5G网络建设 Prim Python

题目描述

现需要在某城市进行5G网络建设，已经选取N个地点设置5G基站，编号固定为1到N，

接下来需要各个基站之间使用光纤进行连接以确保基站能互联互通，不同基站之间架设光纤的成本各不相同，且有些节点之间已经存在光纤相连，

请你设计算法，计算出能联通这些基站的最小成本是多少。

注意，基站的联通具有传递性，入基站A与基站B架设了光纤基站B与基站C也架设了光纤，则基站A与基站C视为可以互相联通

输入描述

第一行输入表示基站的个数N，其中0<N<=20

第二行输入表示具备光纤直连条件的基站对的数目M,其中0 < M < N * (N - 1) / 2

从第三行开始连域输入M行数据，将式为：X Y Z P，

• 其中X Y表示基能的编号，0<X<=N， 0 < Y<=N 且x不等于y，
• Z表示在X Y之间架设光纤的成本，其中0 < Z < 100，
• P表示是否已存在光纤连接，0表示未连接1表示已连接.

输出描述

如果给定条件，可以建设成功互联与通的5G网络，则输出最小的建设成本， 如果给定条件，无法建设成功互联与通的5G网络，则输出-1

def help(istr: str) -> str:
    from collections import deque

    # parse input
    istr = istr.split("\n")
    N = int(istr[0])
    M = int(istr[1])
    # unable to reach all nodes
    if M < N - 1:
        return "-1"
    graph = {node: dict() for node in range(1, N + 1)}
    minimal_cost = 0
    # init Prim
    # init connected nodes and graph
    connected_nodes = []
    for i in range(M):
        edge = list(map(int, istr[2 + i].split()))

§ 列表记录
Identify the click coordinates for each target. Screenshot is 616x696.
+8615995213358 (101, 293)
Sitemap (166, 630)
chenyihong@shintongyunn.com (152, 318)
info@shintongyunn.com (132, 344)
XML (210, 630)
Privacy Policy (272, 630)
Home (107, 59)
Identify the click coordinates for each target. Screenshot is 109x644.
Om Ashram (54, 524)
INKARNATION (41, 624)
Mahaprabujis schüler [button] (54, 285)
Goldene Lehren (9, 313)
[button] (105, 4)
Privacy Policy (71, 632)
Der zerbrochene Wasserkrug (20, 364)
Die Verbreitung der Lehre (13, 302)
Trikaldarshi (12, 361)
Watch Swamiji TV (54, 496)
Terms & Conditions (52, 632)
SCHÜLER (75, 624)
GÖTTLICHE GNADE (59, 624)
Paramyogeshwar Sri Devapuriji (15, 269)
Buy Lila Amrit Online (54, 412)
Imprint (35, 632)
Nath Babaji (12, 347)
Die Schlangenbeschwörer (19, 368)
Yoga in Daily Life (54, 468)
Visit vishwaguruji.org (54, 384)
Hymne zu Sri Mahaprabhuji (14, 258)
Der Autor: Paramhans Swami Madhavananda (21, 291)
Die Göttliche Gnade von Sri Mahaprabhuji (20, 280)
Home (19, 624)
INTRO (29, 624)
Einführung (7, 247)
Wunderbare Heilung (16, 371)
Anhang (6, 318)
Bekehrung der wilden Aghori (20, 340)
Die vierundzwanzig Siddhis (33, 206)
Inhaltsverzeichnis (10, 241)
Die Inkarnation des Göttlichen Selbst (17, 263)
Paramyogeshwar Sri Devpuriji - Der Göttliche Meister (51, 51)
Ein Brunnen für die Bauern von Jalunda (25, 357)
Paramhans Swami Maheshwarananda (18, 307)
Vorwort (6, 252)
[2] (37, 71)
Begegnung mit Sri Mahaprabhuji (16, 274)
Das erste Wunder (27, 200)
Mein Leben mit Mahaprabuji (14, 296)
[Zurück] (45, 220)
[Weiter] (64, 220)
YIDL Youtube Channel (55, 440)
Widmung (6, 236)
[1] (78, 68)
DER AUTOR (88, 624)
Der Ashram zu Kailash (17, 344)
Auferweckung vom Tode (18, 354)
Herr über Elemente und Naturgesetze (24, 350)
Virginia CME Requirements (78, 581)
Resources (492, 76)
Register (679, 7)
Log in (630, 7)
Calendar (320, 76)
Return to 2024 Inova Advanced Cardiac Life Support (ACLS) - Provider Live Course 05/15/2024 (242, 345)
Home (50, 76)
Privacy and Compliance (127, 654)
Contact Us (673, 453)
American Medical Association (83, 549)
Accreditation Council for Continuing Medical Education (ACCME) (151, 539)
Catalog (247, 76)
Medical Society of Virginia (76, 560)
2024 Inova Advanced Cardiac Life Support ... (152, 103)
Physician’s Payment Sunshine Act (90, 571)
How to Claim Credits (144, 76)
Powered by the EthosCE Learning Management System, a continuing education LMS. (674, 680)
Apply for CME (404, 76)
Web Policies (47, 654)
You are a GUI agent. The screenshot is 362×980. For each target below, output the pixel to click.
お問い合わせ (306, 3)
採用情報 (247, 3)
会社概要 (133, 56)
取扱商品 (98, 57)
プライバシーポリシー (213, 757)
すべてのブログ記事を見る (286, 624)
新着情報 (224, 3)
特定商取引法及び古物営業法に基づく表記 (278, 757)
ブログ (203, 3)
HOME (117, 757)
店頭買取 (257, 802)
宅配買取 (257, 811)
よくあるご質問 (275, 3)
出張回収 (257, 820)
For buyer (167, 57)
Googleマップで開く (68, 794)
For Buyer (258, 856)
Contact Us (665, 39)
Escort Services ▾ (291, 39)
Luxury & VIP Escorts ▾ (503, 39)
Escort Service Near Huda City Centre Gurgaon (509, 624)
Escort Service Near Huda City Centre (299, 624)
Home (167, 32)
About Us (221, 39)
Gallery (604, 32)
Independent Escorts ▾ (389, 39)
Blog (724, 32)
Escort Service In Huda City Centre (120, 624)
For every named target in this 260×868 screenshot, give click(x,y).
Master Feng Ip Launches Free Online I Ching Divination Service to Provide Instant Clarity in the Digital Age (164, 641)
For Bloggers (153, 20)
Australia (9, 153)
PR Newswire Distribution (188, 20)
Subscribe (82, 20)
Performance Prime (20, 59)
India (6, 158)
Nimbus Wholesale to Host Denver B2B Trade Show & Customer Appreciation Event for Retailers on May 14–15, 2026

§ 任务要求
请说明：在这道5G网络建设题目中，如果给定条件无法建成互联互通的5G网络，应输出什么？

§ 练习结果
输出-1。